Understanding 'Marketing' and 'Marketing Mix or 4Ps of Marketing
Understanding 'Marketing'
Marketing is ‘putting the right product, in the right place, at the right price, and at the right time’.
Very simple!
a. Create a product that a group of people want,
b. Place it on sale at a place where people of that group visits regularly,
c. Price it at such a level that matches the value those people feel they get out of it;
d. Promote the product at a time that the group would buy.
Understanding the Marketing Mix
The marketing mix is useful when you are thinking through your plans for a product or service.
The marketing mix and the 4 Ps of marketing are often used as synonyms for each other. In fact, they are not necessarily the same thing.
"Marketing mix" is a general phrase used to describe the different kinds of choices organizations have to make in the whole process of bringing a product or service to market.
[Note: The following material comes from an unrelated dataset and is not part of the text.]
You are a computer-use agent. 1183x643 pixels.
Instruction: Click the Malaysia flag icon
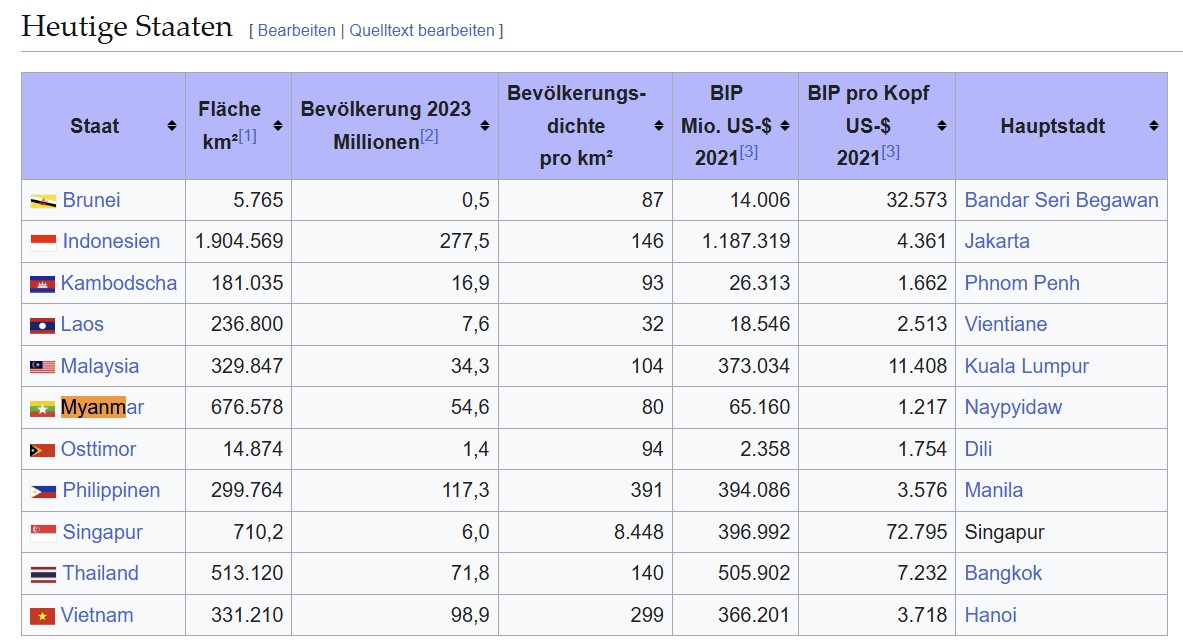point(42,367)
The 4 Ps is one way – probably the best-known way of defining the marketing mix, and was first expressed in 1960 by E.J. McCarthy.
The 4 P’s are:
• Product
• Place
• Price
• Promotion
Here are some questions that will help you understand and define each of the four elements:
Product:
• What does the customer want from the product?
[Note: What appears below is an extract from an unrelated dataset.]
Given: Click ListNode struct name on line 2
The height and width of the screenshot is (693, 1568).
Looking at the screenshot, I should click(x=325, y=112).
• What needs does it satisfy?
• What features does it have to meet these needs? Are there any features missed out?
• How and where will the customer use it?
• What does it look like?
• How will customers experience it?
• What size(s), colour (s), and so on, should it be?
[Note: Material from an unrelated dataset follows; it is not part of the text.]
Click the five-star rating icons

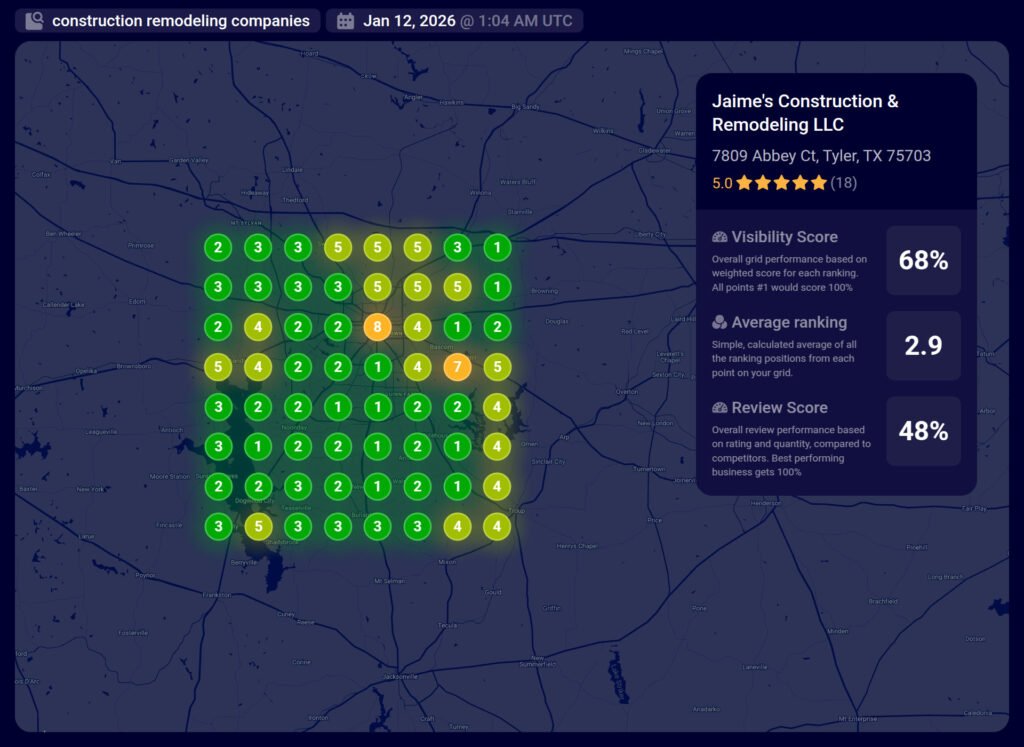(x=781, y=183)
• What is it to be called?
• How is it branded?
• How is it differentiated from the competitors?
PLACE:
• Where do buyers look for that product?
• If they look in a store, what kind? A specialist boutique or in a supermarket, or both? Or online? Or direct, via a catalogue?
• How to access the right distribution channels?
• Need to use a sales force? Or attend trade fairs? Or make online submissions? Or send samples to catalogue companies?
• What do the competitors do, and how one can learn from that?
Price:
• What is the value of the product to the buyer?
• Are there established price points for the product?
• Is the customer price sensitive?
• Will a small decrease in price gain extra market share? Or will a small increase be imperceptible, and so gain extra profit margin?
• What discounts should be offered to trade customers, or to other specific segments of the market?
• How product price is to be compared with its competitors?
Promotion:
• Where and when to get across the marketing messages to the target market?
• How to reach to the target audience? Either advertising in the press, or on TV, or radio, or on billboards? Or By using direct marketing? Through PR? On the Internet?
• What is the right time to promote?
• Is there seasonality in the market? Are there any wider environmental issues that suggest or dictate the timing of market launch, or the timing of subsequent promotions?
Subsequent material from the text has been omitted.